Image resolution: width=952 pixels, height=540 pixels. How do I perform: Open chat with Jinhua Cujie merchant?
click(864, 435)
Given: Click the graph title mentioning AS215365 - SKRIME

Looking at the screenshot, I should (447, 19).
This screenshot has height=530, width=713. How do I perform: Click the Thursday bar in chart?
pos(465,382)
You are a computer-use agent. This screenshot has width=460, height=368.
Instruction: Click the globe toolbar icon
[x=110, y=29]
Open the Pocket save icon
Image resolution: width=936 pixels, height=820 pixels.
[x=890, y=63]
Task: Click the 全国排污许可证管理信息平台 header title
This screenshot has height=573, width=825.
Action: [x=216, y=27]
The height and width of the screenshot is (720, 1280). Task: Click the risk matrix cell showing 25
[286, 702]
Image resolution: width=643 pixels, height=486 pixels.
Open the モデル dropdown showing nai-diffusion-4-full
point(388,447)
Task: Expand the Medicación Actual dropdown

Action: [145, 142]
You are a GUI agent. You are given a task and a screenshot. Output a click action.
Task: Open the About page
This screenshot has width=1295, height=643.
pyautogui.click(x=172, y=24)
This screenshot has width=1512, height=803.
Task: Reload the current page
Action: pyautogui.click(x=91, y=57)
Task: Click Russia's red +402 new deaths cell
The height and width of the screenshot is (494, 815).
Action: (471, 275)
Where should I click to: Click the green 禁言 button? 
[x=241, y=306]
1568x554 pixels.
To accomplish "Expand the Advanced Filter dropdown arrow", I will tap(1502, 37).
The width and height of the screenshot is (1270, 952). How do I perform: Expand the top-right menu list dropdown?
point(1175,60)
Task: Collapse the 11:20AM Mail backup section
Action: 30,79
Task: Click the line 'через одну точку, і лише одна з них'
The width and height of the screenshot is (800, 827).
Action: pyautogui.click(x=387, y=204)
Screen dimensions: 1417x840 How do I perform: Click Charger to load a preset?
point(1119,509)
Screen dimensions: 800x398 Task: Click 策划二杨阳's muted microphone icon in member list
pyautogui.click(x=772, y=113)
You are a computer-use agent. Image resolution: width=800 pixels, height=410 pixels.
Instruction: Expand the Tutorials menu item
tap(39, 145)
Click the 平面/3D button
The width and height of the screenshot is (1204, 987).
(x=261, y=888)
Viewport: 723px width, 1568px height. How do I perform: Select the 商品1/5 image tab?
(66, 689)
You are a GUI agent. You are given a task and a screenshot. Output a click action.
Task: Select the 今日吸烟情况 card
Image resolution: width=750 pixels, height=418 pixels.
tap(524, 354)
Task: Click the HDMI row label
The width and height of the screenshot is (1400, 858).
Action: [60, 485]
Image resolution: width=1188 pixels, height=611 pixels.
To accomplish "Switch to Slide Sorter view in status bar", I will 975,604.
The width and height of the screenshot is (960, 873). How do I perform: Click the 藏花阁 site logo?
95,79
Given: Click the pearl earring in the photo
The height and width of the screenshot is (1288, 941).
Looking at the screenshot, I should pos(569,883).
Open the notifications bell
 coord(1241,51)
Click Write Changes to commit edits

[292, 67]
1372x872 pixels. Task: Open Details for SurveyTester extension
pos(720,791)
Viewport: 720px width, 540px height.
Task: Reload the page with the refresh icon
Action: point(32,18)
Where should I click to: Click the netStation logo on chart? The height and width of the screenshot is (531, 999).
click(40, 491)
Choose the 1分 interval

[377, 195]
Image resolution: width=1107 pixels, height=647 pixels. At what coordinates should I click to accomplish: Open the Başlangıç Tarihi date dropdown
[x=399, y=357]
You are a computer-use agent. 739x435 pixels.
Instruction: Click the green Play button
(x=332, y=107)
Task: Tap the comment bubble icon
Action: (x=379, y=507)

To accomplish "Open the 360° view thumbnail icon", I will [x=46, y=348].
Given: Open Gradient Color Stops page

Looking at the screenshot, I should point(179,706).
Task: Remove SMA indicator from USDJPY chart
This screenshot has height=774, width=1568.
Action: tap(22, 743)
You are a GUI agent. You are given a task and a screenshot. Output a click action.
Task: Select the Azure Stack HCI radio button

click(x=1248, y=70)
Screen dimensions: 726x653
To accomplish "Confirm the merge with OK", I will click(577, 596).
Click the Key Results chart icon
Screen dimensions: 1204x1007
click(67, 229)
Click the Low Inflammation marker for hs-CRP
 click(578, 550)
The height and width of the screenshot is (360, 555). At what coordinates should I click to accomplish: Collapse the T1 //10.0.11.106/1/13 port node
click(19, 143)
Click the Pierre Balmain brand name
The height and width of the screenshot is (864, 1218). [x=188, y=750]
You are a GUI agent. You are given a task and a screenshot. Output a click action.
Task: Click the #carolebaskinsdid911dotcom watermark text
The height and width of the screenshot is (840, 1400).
▬▬▬
- **Activity**: Go through the data and return every record exactly.

- **Task answer**:
Image resolution: width=952 pixels, height=540 pixels. How do I perform: Open chat with Jinhua Cujie merchant?
click(864, 435)
Given: Click the graph title mentioning AS215365 - SKRIME

Looking at the screenshot, I should (447, 19).
This screenshot has height=530, width=713. How do I perform: Click the Thursday bar in chart?
pos(465,382)
You are a computer-use agent. This screenshot has width=460, height=368.
Instruction: Click the globe toolbar icon
[x=110, y=29]
Open the Pocket save icon
Image resolution: width=936 pixels, height=820 pixels.
[x=890, y=63]
Task: Click the 全国排污许可证管理信息平台 header title
This screenshot has height=573, width=825.
Action: [x=216, y=27]
The height and width of the screenshot is (720, 1280). Task: Click the risk matrix cell showing 25
[286, 702]
Image resolution: width=643 pixels, height=486 pixels.
Open the モデル dropdown showing nai-diffusion-4-full
point(388,447)
Task: Expand the Medicación Actual dropdown

Action: [145, 142]
You are a GUI agent. You are given a task and a screenshot. Output a click action.
Task: Open the About page
This screenshot has width=1295, height=643.
pyautogui.click(x=172, y=24)
This screenshot has width=1512, height=803.
Task: Reload the current page
Action: pyautogui.click(x=91, y=57)
Task: Click Russia's red +402 new deaths cell
The height and width of the screenshot is (494, 815).
Action: (471, 275)
Where should I click to: Click the green 禁言 button? 
[x=241, y=306]
1568x554 pixels.
To accomplish "Expand the Advanced Filter dropdown arrow", I will tap(1502, 37).
The width and height of the screenshot is (1270, 952). How do I perform: Expand the top-right menu list dropdown?
point(1175,60)
Task: Collapse the 11:20AM Mail backup section
Action: 30,79
Task: Click the line 'через одну точку, і лише одна з них'
The width and height of the screenshot is (800, 827).
Action: pyautogui.click(x=387, y=204)
Screen dimensions: 1417x840 How do I perform: Click Charger to load a preset?
point(1119,509)
Screen dimensions: 800x398 Task: Click 策划二杨阳's muted microphone icon in member list
pyautogui.click(x=772, y=113)
You are a computer-use agent. Image resolution: width=800 pixels, height=410 pixels.
Instruction: Expand the Tutorials menu item
tap(39, 145)
Click the 平面/3D button
The width and height of the screenshot is (1204, 987).
(x=261, y=888)
Viewport: 723px width, 1568px height. How do I perform: Select the 商品1/5 image tab?
(66, 689)
You are a GUI agent. You are given a task and a screenshot. Output a click action.
Task: Select the 今日吸烟情况 card
Image resolution: width=750 pixels, height=418 pixels.
tap(524, 354)
Task: Click the HDMI row label
The width and height of the screenshot is (1400, 858).
Action: [60, 485]
Image resolution: width=1188 pixels, height=611 pixels.
To accomplish "Switch to Slide Sorter view in status bar", I will 975,604.
The width and height of the screenshot is (960, 873). How do I perform: Click the 藏花阁 site logo?
95,79
Given: Click the pearl earring in the photo
The height and width of the screenshot is (1288, 941).
Looking at the screenshot, I should pos(569,883).
Open the notifications bell
 coord(1241,51)
Click Write Changes to commit edits

[292, 67]
1372x872 pixels. Task: Open Details for SurveyTester extension
pos(720,791)
Viewport: 720px width, 540px height.
Task: Reload the page with the refresh icon
Action: point(32,18)
Where should I click to: Click the netStation logo on chart? The height and width of the screenshot is (531, 999).
click(40, 491)
Choose the 1分 interval

[377, 195]
Image resolution: width=1107 pixels, height=647 pixels. At what coordinates should I click to accomplish: Open the Başlangıç Tarihi date dropdown
[x=399, y=357]
You are a computer-use agent. 739x435 pixels.
Instruction: Click the green Play button
(x=332, y=107)
Task: Tap the comment bubble icon
Action: (x=379, y=507)

To accomplish "Open the 360° view thumbnail icon", I will [x=46, y=348].
Given: Open Gradient Color Stops page

Looking at the screenshot, I should point(179,706).
Task: Remove SMA indicator from USDJPY chart
This screenshot has height=774, width=1568.
Action: tap(22, 743)
You are a GUI agent. You are given a task and a screenshot. Output a click action.
Task: Select the Azure Stack HCI radio button

click(x=1248, y=70)
Screen dimensions: 726x653
To accomplish "Confirm the merge with OK", I will click(577, 596).
Click the Key Results chart icon
Screen dimensions: 1204x1007
click(67, 229)
Click the Low Inflammation marker for hs-CRP
 click(578, 550)
The height and width of the screenshot is (360, 555). At what coordinates should I click to accomplish: Collapse the T1 //10.0.11.106/1/13 port node
click(19, 143)
Click the Pierre Balmain brand name
The height and width of the screenshot is (864, 1218). [x=188, y=750]
You are a GUI agent. You are given a task and a screenshot. Output a click action.
Task: Click the #carolebaskinsdid911dotcom watermark text
The height and width of the screenshot is (840, 1400).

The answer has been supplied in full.